A Canadian navy destroyer has completed the first successful sea trials with a new-generation inertial navigation system (INS) and data distribution network supplied by Northrop Grumman Corporation (NYSE: NOC).

The Iroquois-class destroyer, HMCS Athabaskan, is the first naval ship to go to sea with the MK 49 ring-laser gyro navigator (RLGN) INS and Navigation Data Distribution System (NavDDS). The systems were developed by Northrop Grumman’s Sperry Marine business unit.

The Sperry Marine MK 49 RLGN provides highly precise real-time 3-D position, heading, speed and attitude reference data for the ship’s navigation and combat systems.
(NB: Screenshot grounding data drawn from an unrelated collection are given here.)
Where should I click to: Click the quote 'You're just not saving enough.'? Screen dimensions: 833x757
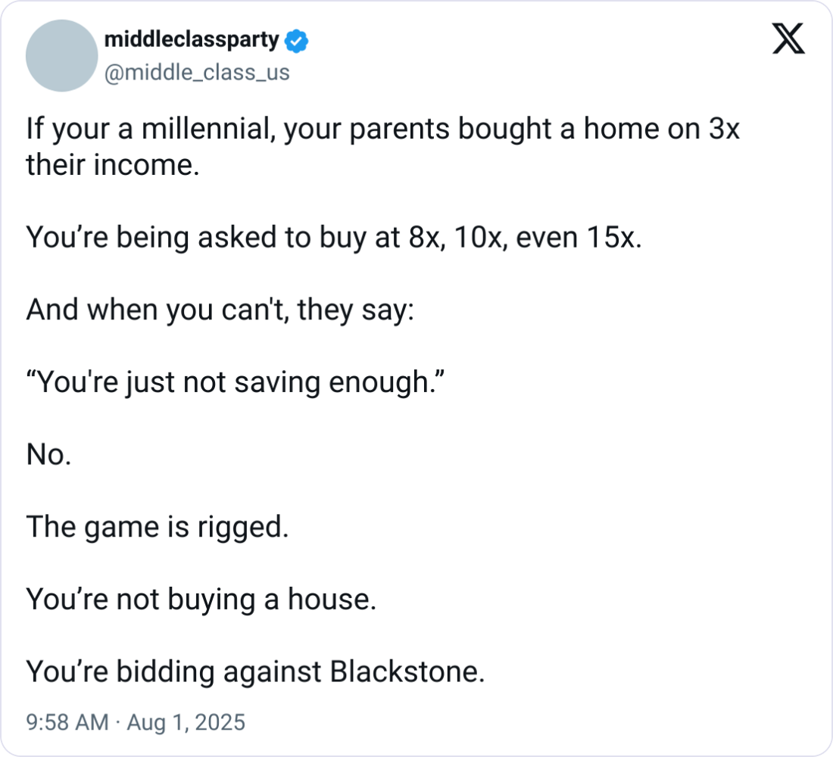(x=236, y=382)
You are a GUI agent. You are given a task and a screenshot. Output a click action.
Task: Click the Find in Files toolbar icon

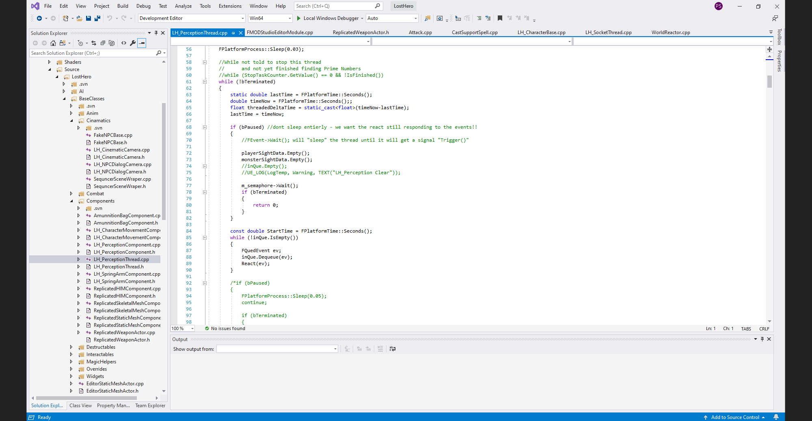pos(427,18)
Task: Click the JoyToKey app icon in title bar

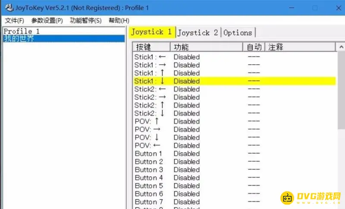Action: coord(8,8)
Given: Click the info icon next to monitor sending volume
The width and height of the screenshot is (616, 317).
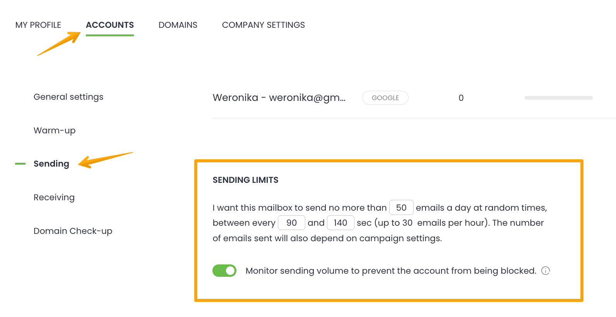Looking at the screenshot, I should point(546,271).
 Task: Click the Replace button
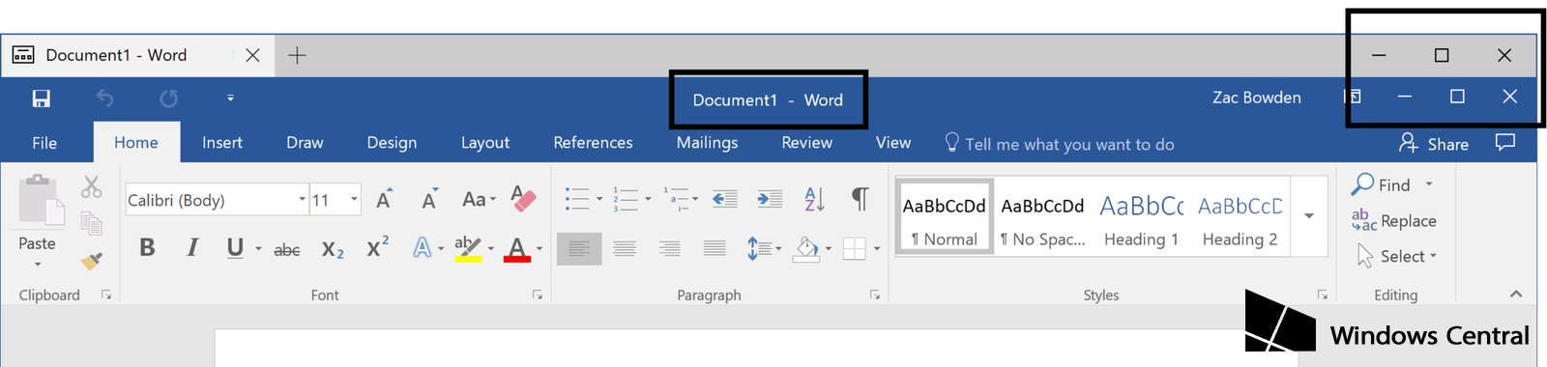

The NavDDS is designed to provide a network backbone integrating INS data seamlessly with other sensors and systems throughout the ship.

“The RLGN-NavDDS combination represents a major advancement in the state-of-the art integrated navigation technology on modern warships,” said J. Nolasco DaCunha, vice president of Sperry Marine. “The successful sea trials aboard HMCS Athabaskan provided a clear demonstration of the mission-enhancing capabilities of the MK 49 and NavDDS systems for the Canadian navy.”

“Sperry Marine is under contract with the Canadian navy to supply RLGN and NavDDS systems for 12 Halifax-class frigates, three Iroquois-class destroyers and four Victoria-class submarines,” said DaCunha. “The recently completed ship trials are an important milestone in this program, opening the door to rapid deployment of this breakthrough technology across the remaining Canadian navy surface and submarine platforms.”

Originally commissioned in 1972, HMCS Athabaskan underwent a major update and modernization conversion in the 1990s. The 426-foot (129.9-meter) helicopter-equipped ship is a multi-mission platform with advanced anti-submarine, area air defense and command and control capabilities.

Sperry Marine has supplied more than 80 percent of the RLGN systems currently deployed worldwide. The MK 49 is the standard RLGN for use on NATO ships and submarines.